Juanita and Eddee
Saturday I finish at the museum. Still in 18th century attire and having missed lunch, I stop at the restaurant attached to my hotel. It’s still early for dinner and a major storm is heading our way, so the place is empty. My server, Juanita, introduces herself and offers the menu, but I’m rudely staring at the TV seeing news clips from the Women’s Marches that morning, the first I’ve seen.
Juanita says, “Oon bin worken at musay tday?” “I have,” I answer, still glued to the TV. “Lawsy, I don knows wa dem women thinken bout tday. On Taey dis mo’nen da wo-man say she be speaken for all da womens. She don need be speaken fer mer. My mama raise me up bettern dat. Doins in public, tsk tsk.” She shakes her head.
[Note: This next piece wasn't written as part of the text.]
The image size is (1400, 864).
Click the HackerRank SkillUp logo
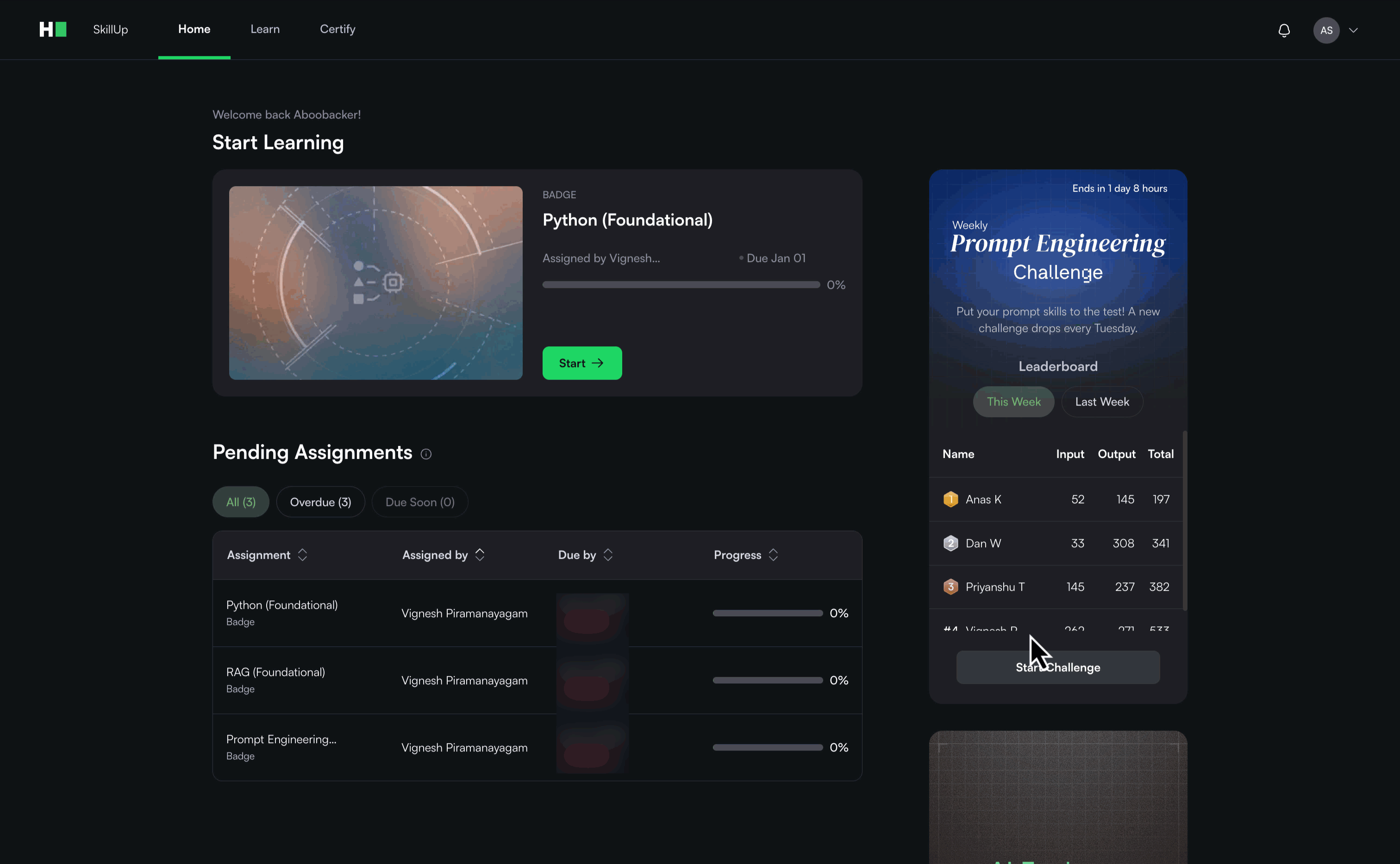point(53,29)

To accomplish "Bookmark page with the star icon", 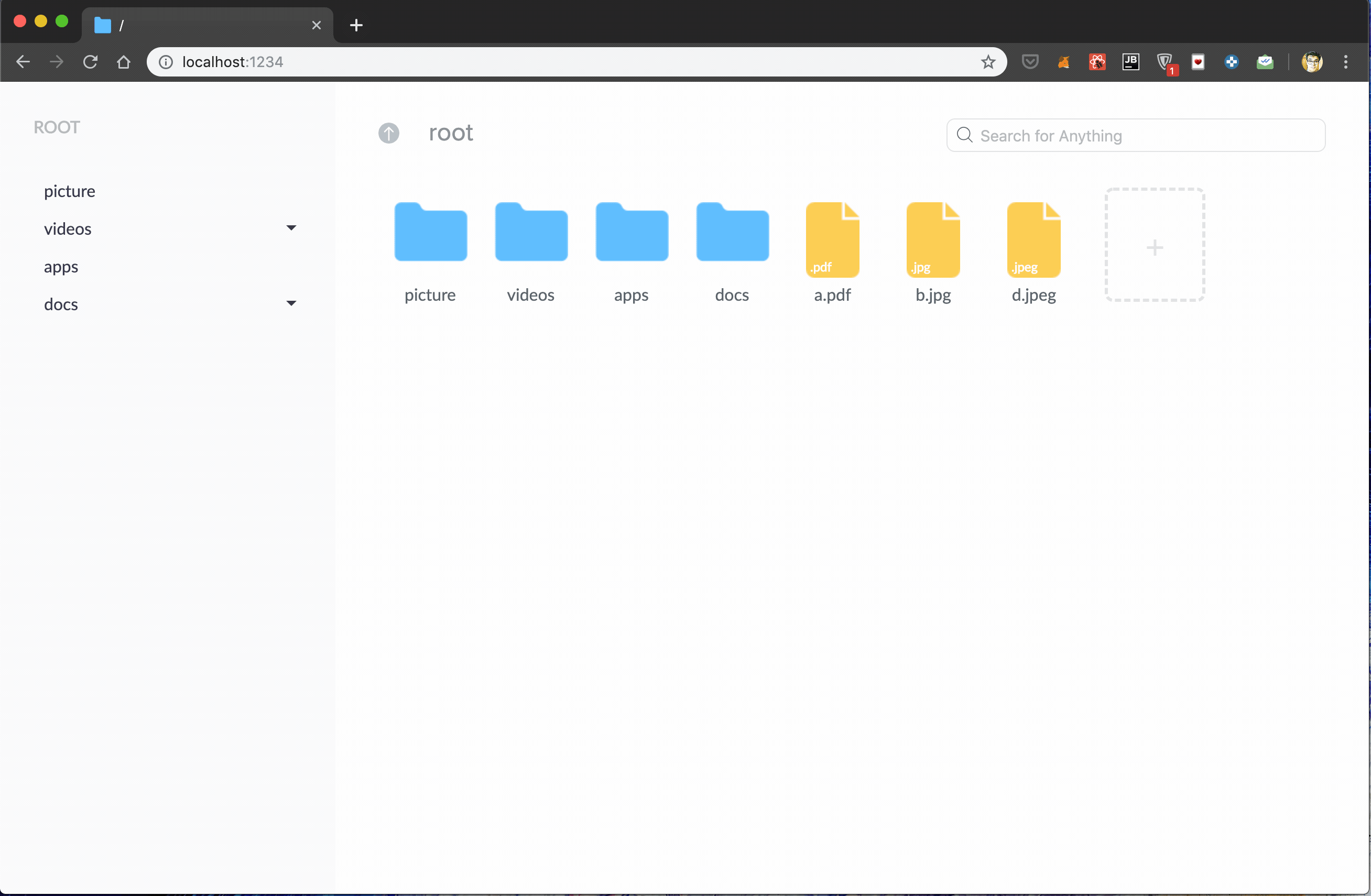I will coord(988,62).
Eddee comes to my elbow with the water pitcher to fill my glass. “Oon see dat one gots herself up like a giant va-gyny? Goodness Lord Jedus wa she thinken to do wid dat? I tells oon dis. If my mama see dat, she be gitten out her whoopin stick like jus bout right now.”
Juanita bends down and points her finger in my face. “When Eddee mama get out her whoopin stick, Girl, oon bedder be payen TEN shun!” The two women laugh and slap their palms together. Their wide hips sway and the rest of them just rolls like the waves, their laughter like the echo of the ocean. I want to laugh, too, but I can’t stop watching the “Taey” with all the women and their signs.
“What do you think was accomplished by all this today?” I ask them. They look thoughtful, perhaps just to dignify my question. Then Juanita says, “Well… I think it do make da one ting clear.”
"Dat be right,” Eddee says. “It clear womens don need mens to put em down no mo. Dey gots da handle on dat, all by deyselfs!” It takes me a second to process. These two beautiful women are dancing and laughing at themselves.
“Need be trowin down dem debil hats!” Juanita hollers at the TV.
“Now wa I gon bring oon fo supp, Baby?” Juanita says, all business. Eddee says “She wahn sum my swait tay. I be back wif it.” She leaves to fetch up the pitcher of sweet tea and I study the menu. The sky turns black and the storm is upon us. “Ol’ Noah bes be gitten his lazy self movin,” calls Eddee from the kitchen. "We gon need a bote!"
Just another Saturday selling books, laughing with the folks, and learning.